Judiciary

Federal Judge May Have Made False Statements in Probe, Order Says


A judicial council order says U.S. District Judge Edward Nottingham “may have made false statements” to investigators during a misconduct inquiry.

The order by the Judicial Council of the Denver-based 10th U.S. Circuit Court of Appeals said it was dismissing misconduct complaints against Nottingham, the chief judge, because of his resignation, 9News.com reports.

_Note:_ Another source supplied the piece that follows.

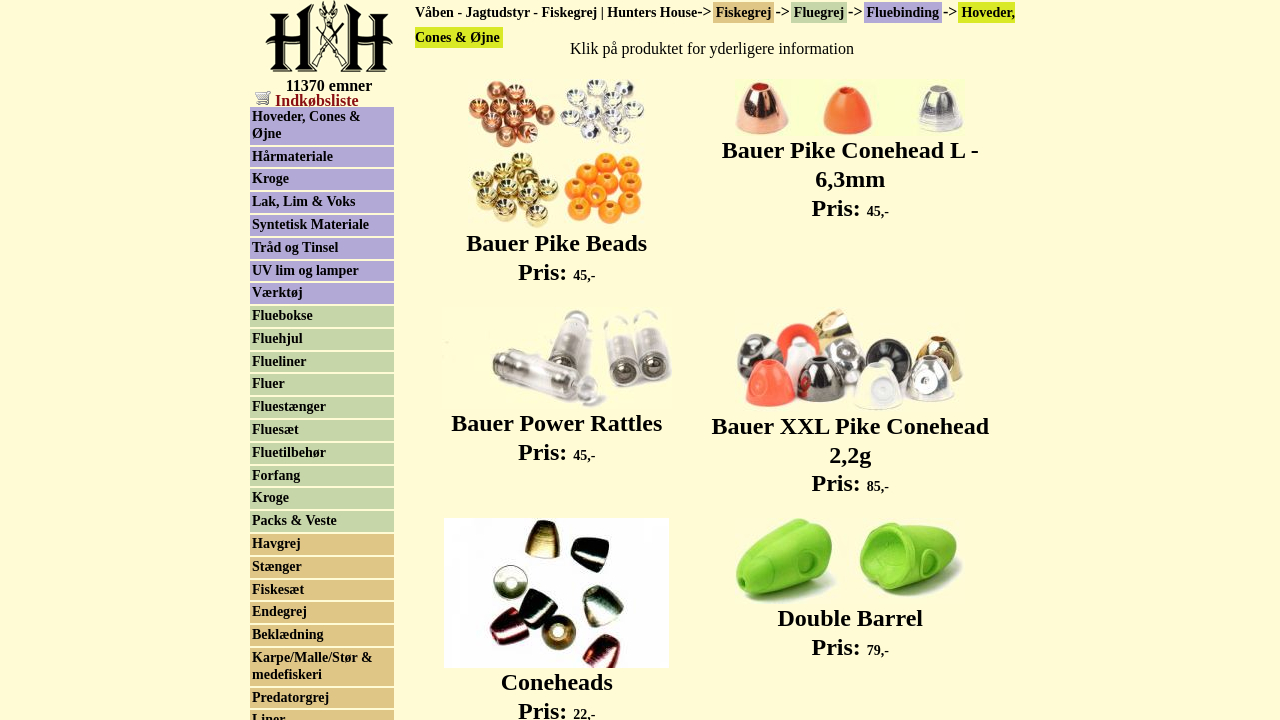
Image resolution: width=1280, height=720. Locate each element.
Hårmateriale (292, 156)
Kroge (270, 178)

But the council’s new revelation could be intended for prosecutors so they could consider a perjury prosecution, law professors told the Denver Post.

The council’s order (PDF) said two special committees had investigated allegations that Nottingham had been a client of a prostitution business, misused his cell phone to call prostitutes, viewed pornography on his court computer and lied about it, lied during the investigation, asked a prostitute to lie to federal investigators, and misused his authority in a dispute over a parking place.

University of Denver criminal law professor Justin Marceau told the Denver Post he was struck by the “punitive” tone of the council’s order. “All they had to do was issue an order ending the complaint,” but instead council members spent five pages outlining the allegations and highlighting concerns about the judge’s truthfulness, he said.

Marceau said the council may not have wanted to contact prosecutors because of separation of powers concerns, so it issued an order that is easy for prosecutors to review.

The story by 9News.com says Nottingham is being investigated by the Justice Department and by the ethics body that oversees Colorado lawyers.